Please put the lines from the one containing "Screen dimensions: 800x425" through the one containing "pos(272,310)" into a two-column CSV with the columns input and output. Give one row per item, with the wording in input and its answer in output, each in one quoted field with line breaks turned into spaces, and leave the pictures out.
## START Supplied material
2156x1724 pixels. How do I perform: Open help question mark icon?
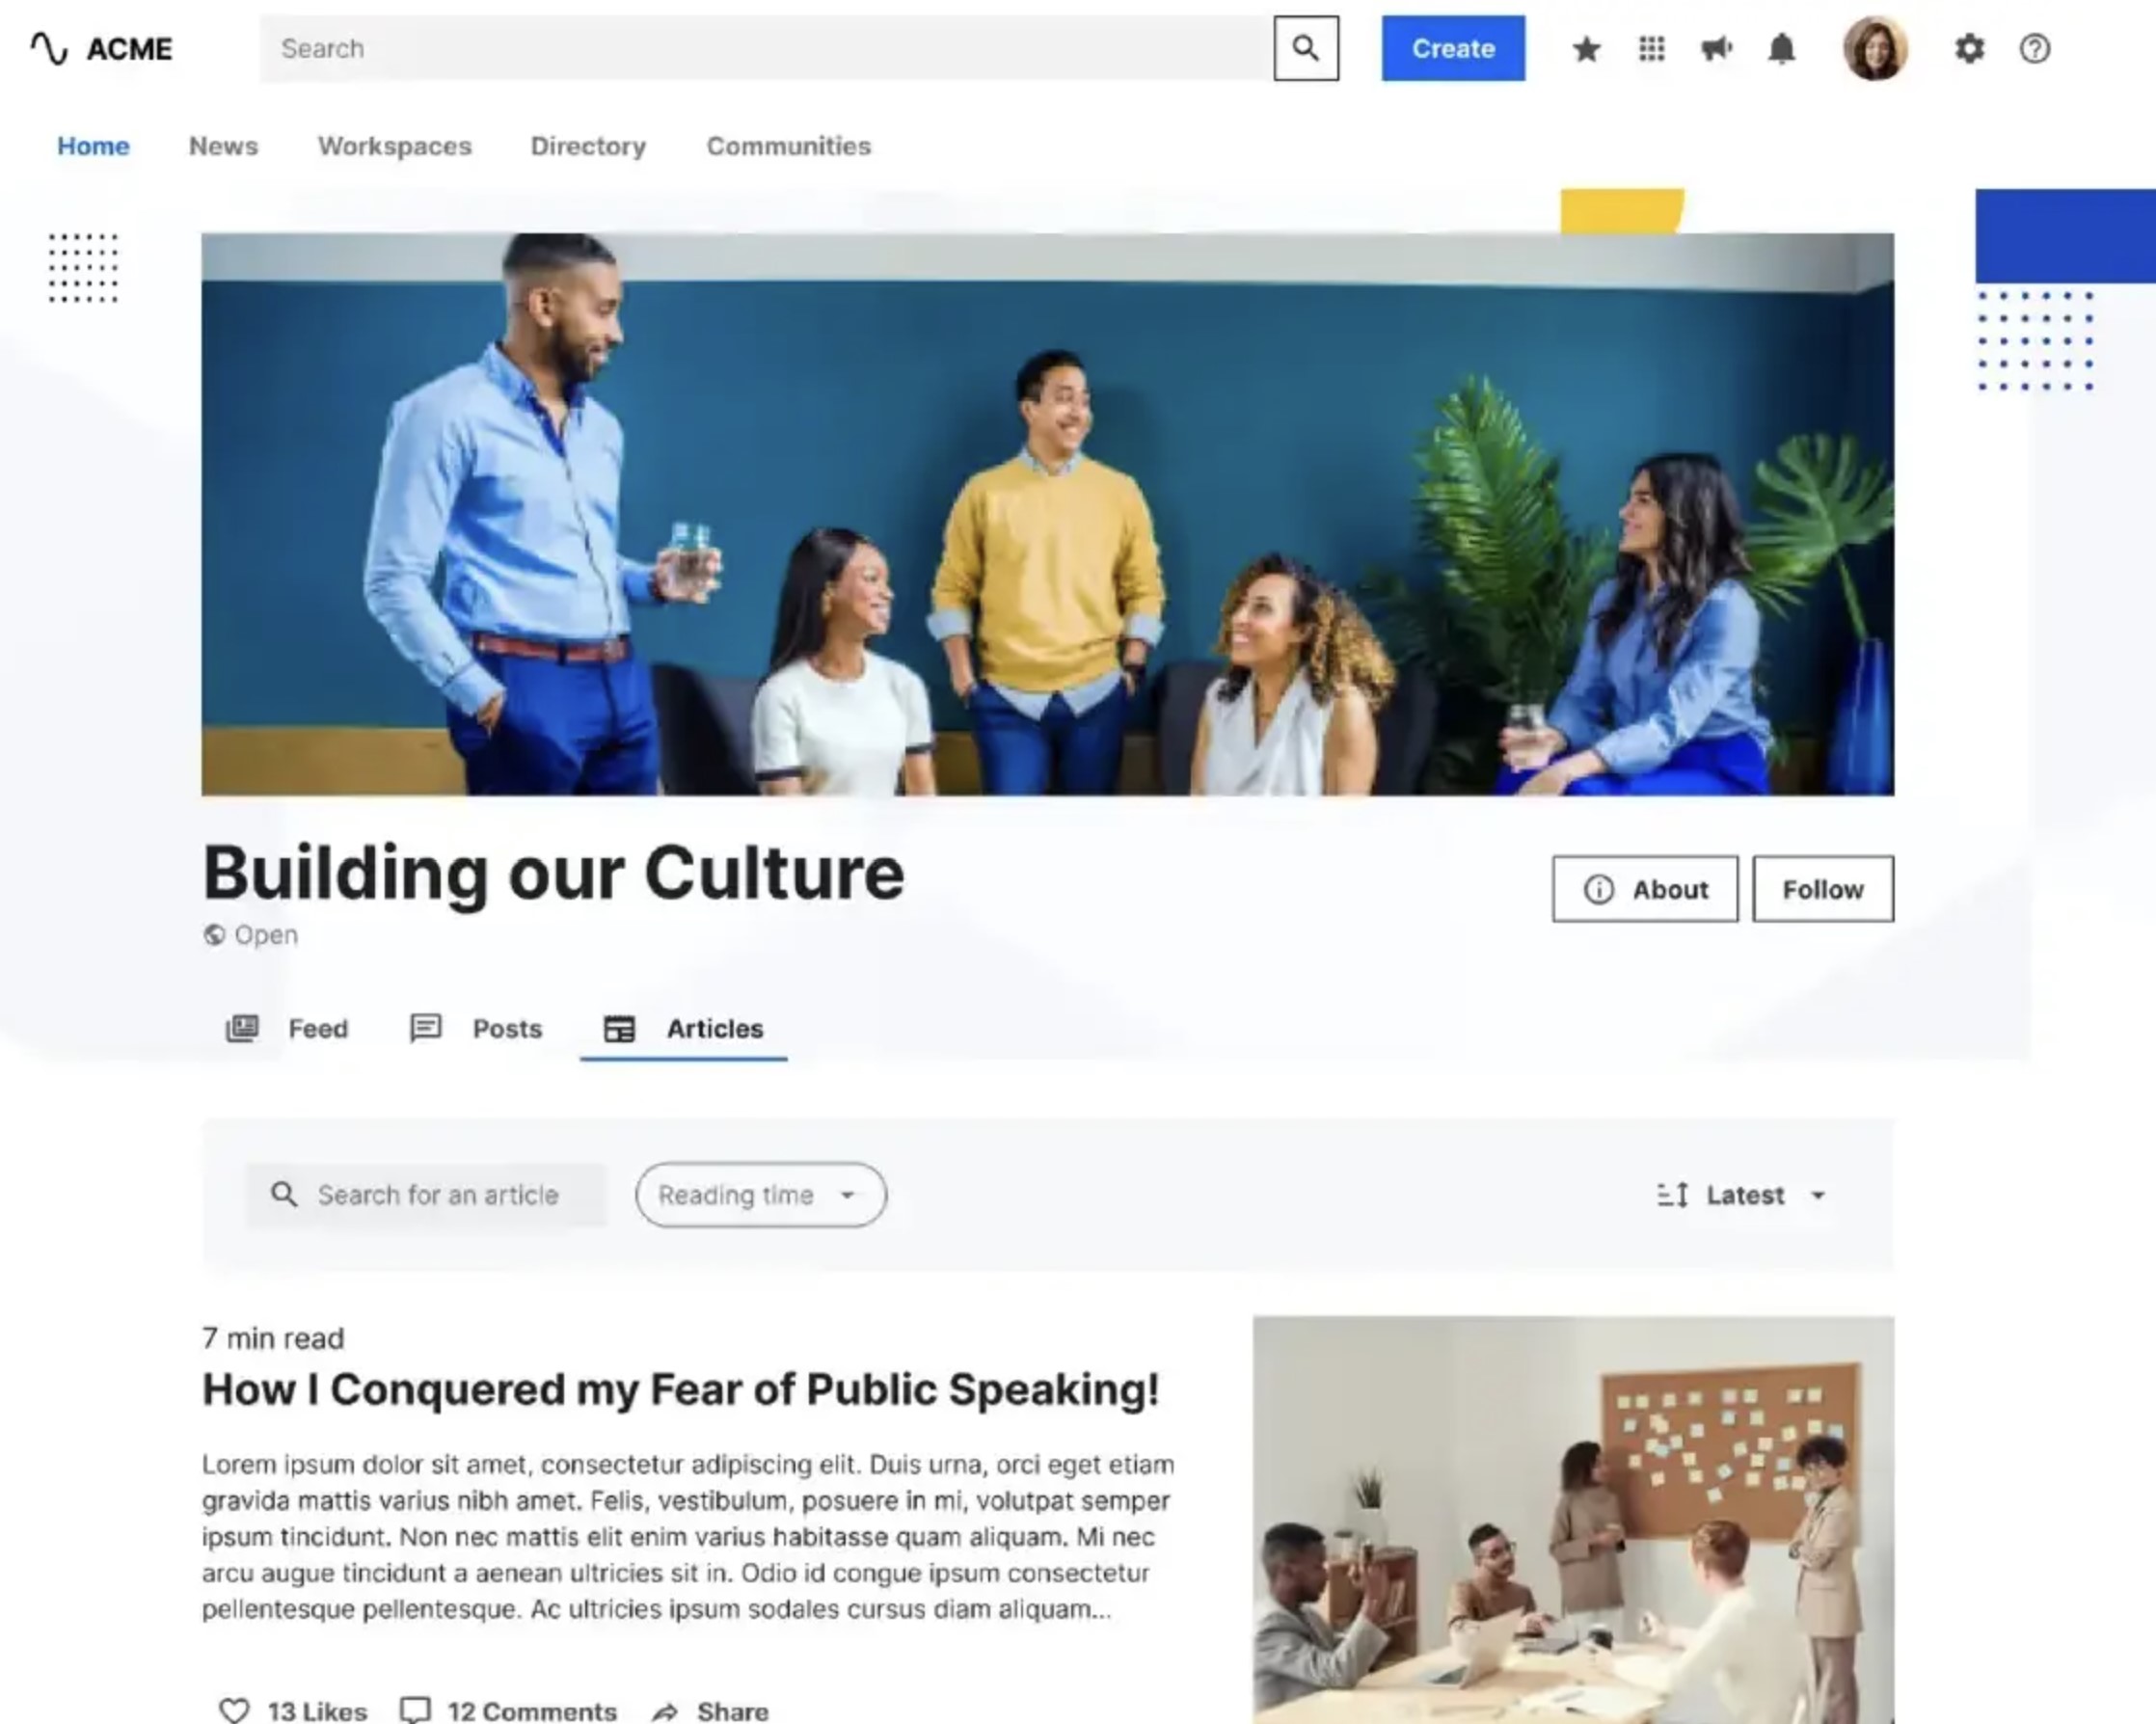(x=2035, y=48)
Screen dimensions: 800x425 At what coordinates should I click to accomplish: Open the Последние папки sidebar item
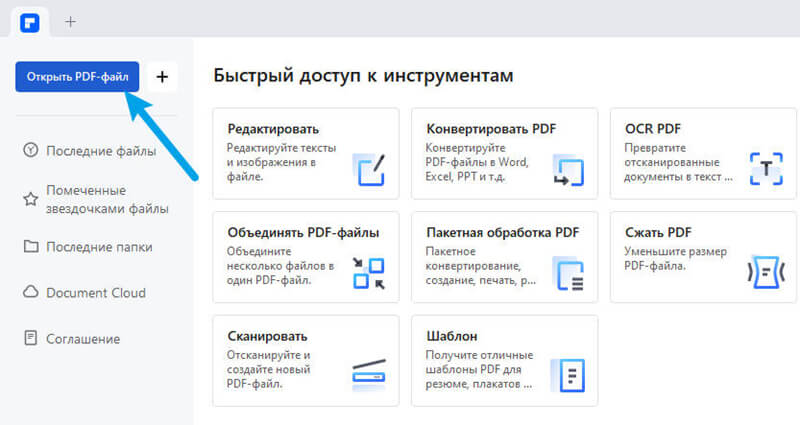pos(99,246)
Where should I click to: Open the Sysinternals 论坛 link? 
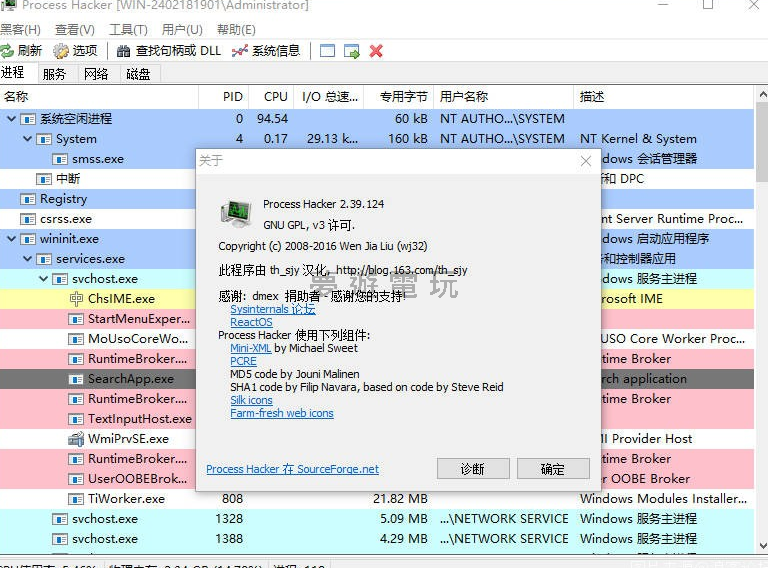pos(272,310)
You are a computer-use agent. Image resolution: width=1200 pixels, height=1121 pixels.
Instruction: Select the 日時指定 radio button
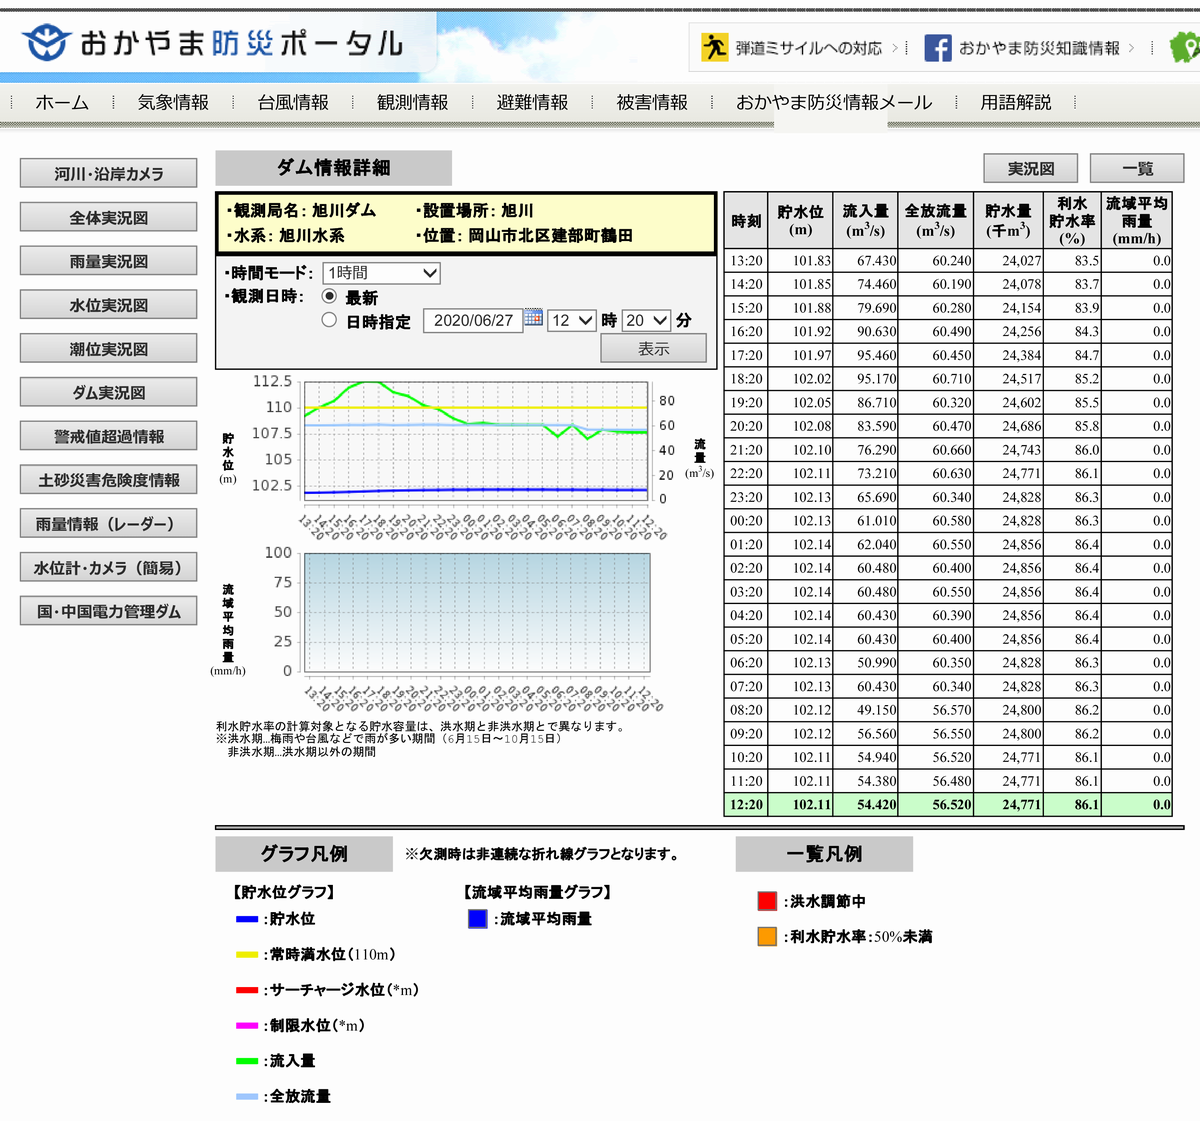(x=329, y=320)
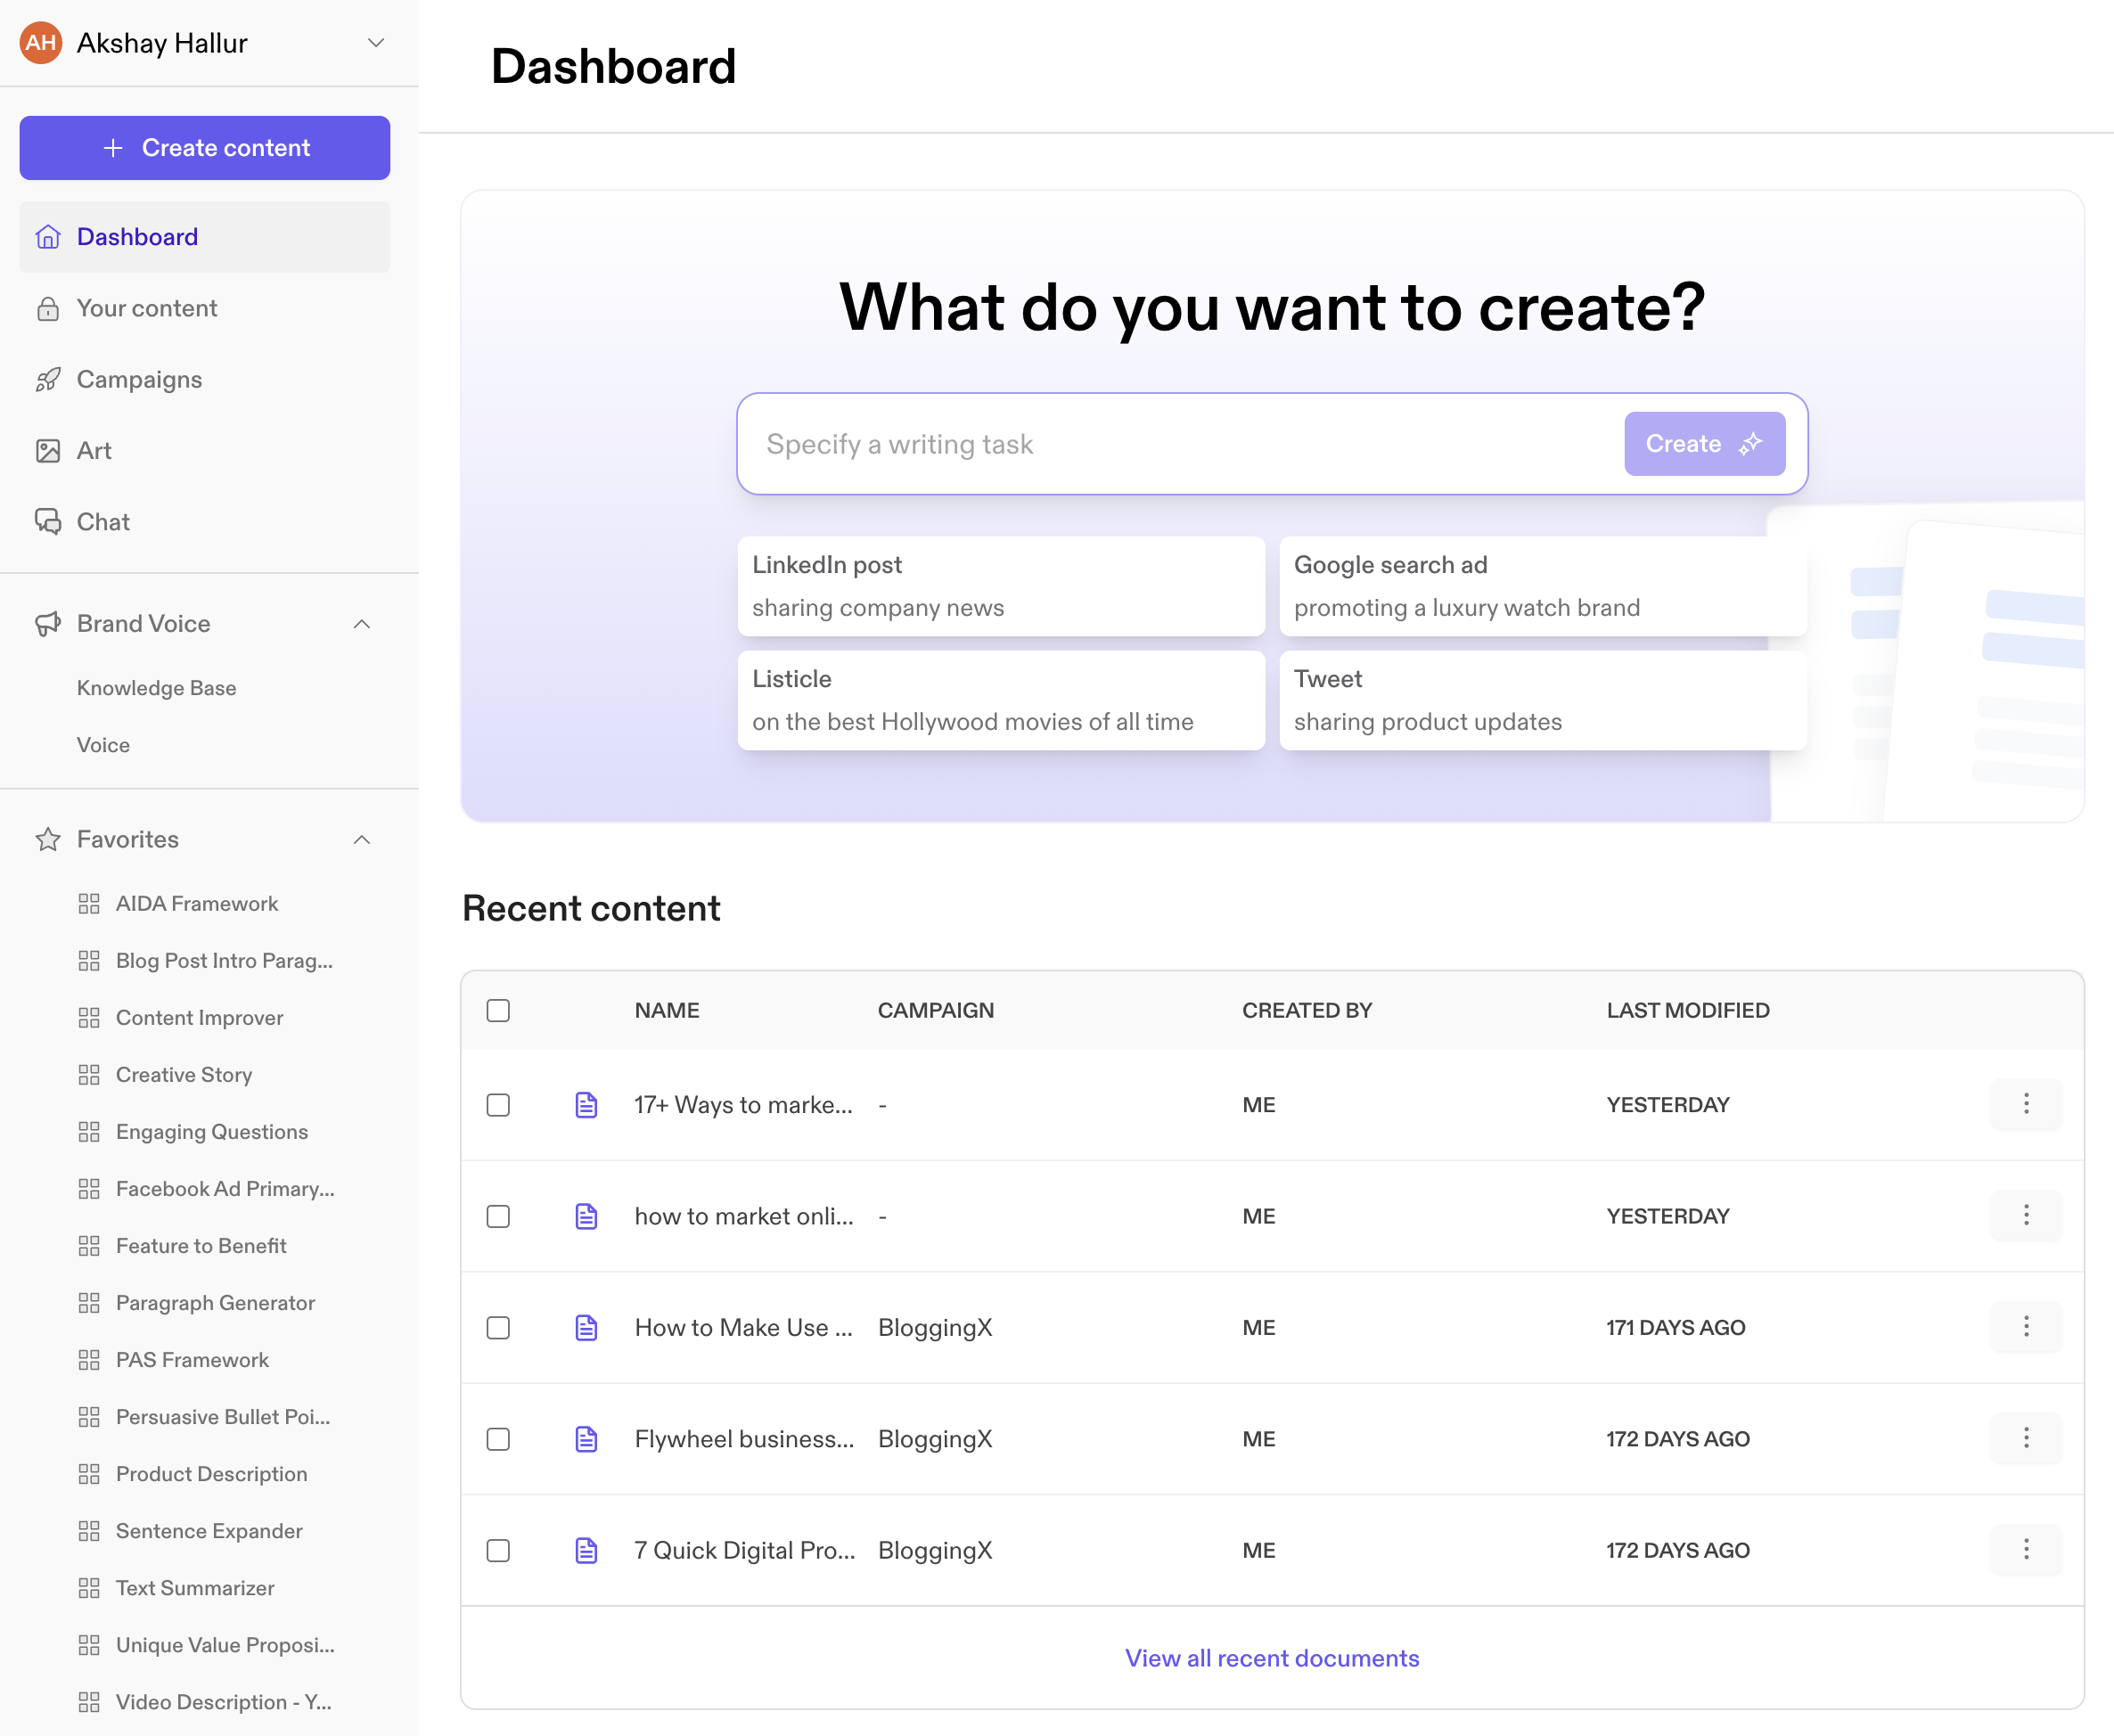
## END Supplied material
▸ Task response
input,output
"Screen dimensions: 800x425 At what coordinates should I click to accomplish: Open the Последние папки sidebar item","pos(99,246)"
"Where should I click to: Open the Sysinternals 论坛 link?","pos(272,310)"